Set tasks:
1 – According to the passage on the BMW HP2 Megamoto, what does the motorcycle cost with ABS?
2 – Extend the passage on the BMW HP2 Megamoto, starting after its final sentence.

Text passage:

----------

We all know First Adopters, folks who stay on the bleeding-edge of the latest and greatest. They are willing to endure remarkable levels of inconvenience to be the first person to have the New Thing. Then there are Exclusives, well-heeled aficionados who strive to have the Special Thing. Being a member of this club normally requires parting with large sums of money.
When BMW says the R 1200 HP2 Megamoto–one of three in its HP2 “high-performance twin” line, along with the Enduro and Sport–is aimed at “motorcycle connoisseurs who want an exclusive, limited- production Supermoto motorcycle,” its sweet spot is the nexus of First Adopters, Exclusives and Motorcyclists. Price of admission? $20,520 ($21,520 with ABS).

----------

Dataset content:
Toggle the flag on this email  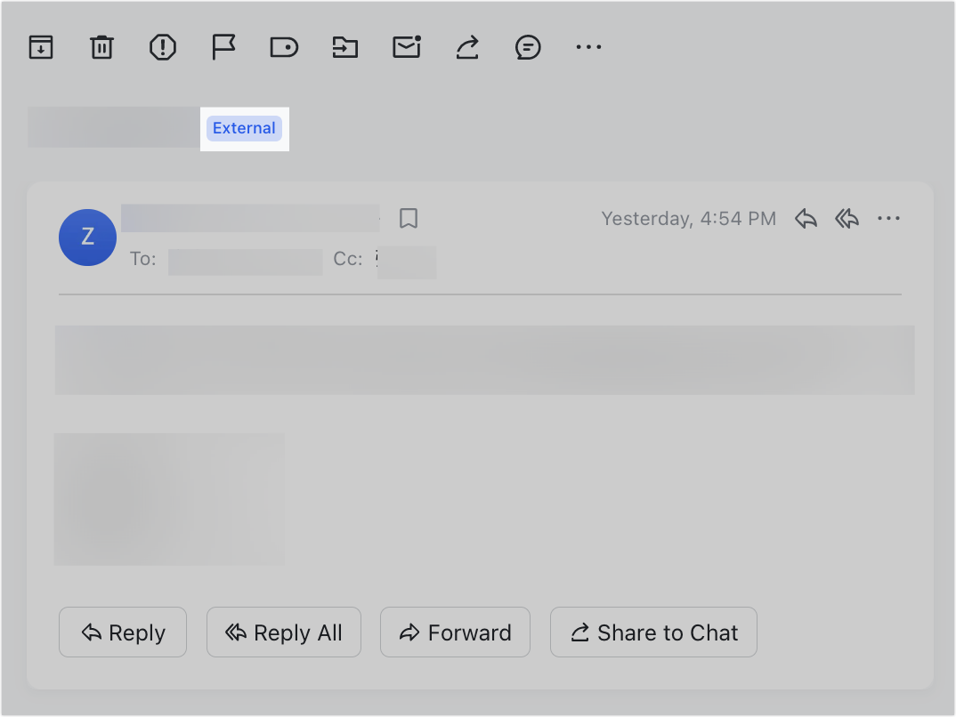[223, 47]
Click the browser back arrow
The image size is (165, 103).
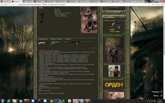click(x=2, y=4)
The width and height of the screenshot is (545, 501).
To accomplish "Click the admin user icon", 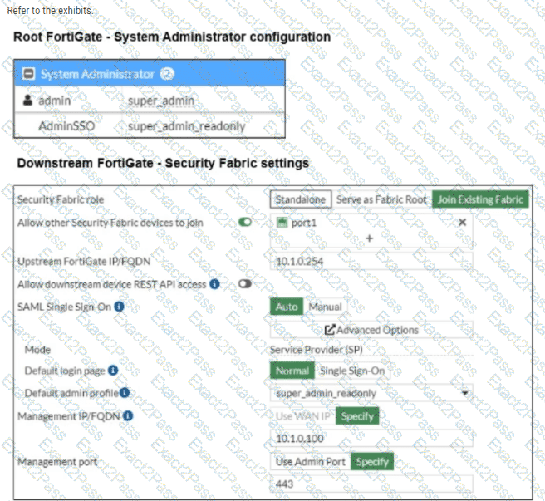I will (x=27, y=101).
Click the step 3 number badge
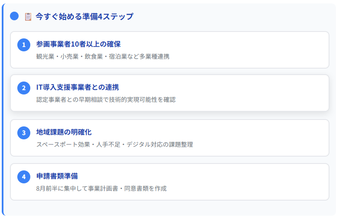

----------

Answer set:
1 – $21,520

2 –
Do a little comparison shopping and you realize the Megamoto is in a league of its own, at least pricewise. Ducati Hypermotard 1100S: $14,495. KTM 990 Super Duke R: $15,598. Aprilia Tuono 1000 R Factory: $16,999. None of these exclusive bikes is cheap, and the weak dollar doesn’t help, but all three are European so the playing field is level in that respect. What do those extra few thousand dollars get you?
More power? No. By official at-the-crank specs, the BMW’s 113 horsepower ranks Number 3 behind the Aprilia’s 139 and the KTM’s 118, but ahead of the Ducati’s 95. Better specs? No. High-end components, light weight and sporty geometry abound in this rarefied group. On paper at least, the Megamoto is not a hands-down winner.
Perhaps the premium price is for a cloaking device? I wish.
To get a sense of things, I snooped around online motorcycle forums. Folks were duly intrigued by the Megamoto; most were gobsmacked at the price. Some debated whether a liter-class supermotard bike is the wrong tool for the job, like bringing a tank to a gun fight. Too big, too heavy and (perhaps) too powerful. One guy (OldRoadToad) coined a name for this too-much-growth-hormone class: SuperMoLards.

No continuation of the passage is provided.